Wednesday, April 29, 2009

Obama’s First 100 Days: The Madmen Did Well


By John Pilger

"......Perhaps the biggest lie – the equivalent of smoking is good for you – is Obama’s announcement that the U.S. is leaving Iraq, the country it has reduced to a river of blood. According to unabashed U.S. Army planners, as many as 70,000 troops will remain "for the next 15 to 20 years." On April 25, his secretary of state, Hillary Clinton, alluded to this. It is not surprising that the polls are showing that a growing number of Americans believe they have been suckered – especially as the nation’s economy has been entrusted to the same fraudsters who destroyed it. Lawrence Summers, Obama’s principal economic adviser, is throwing $3 trillion at the same banks that paid him more than $8 million last year, including $135,000 for one speech. Change you can believe in.

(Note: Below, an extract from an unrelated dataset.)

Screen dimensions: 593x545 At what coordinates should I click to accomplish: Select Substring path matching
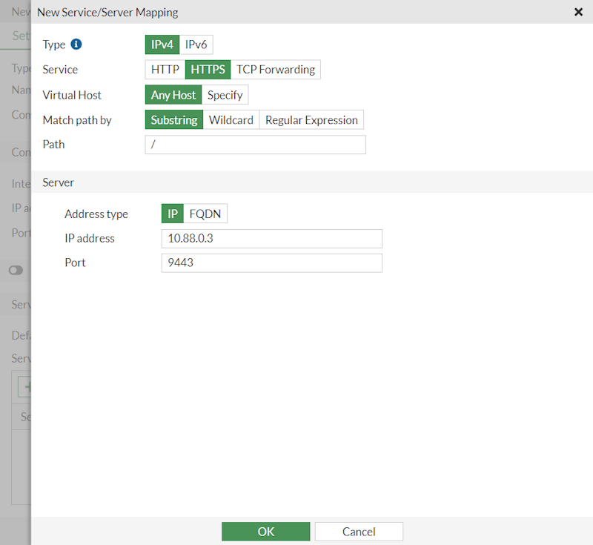(x=173, y=119)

Much of the American establishment loathed Bush and Cheney for exposing, and threatening, the onward march of America’s "grand design," as Henry Kissinger, war criminal and now Obama adviser, calls it. In advertising terms, Bush was a "brand collapse," whereas Obama, with his toothpaste-advertisement smile and righteous clichés, is a godsend. At a stroke, he has seen off serious domestic dissent to war, and he brings tears to the eyes, from Washington to Whitehall. He is the BBC’s man, and CNN’s man, and Murdoch’s man, and Wall Street’s man, and the CIA’s man. The madmen did well."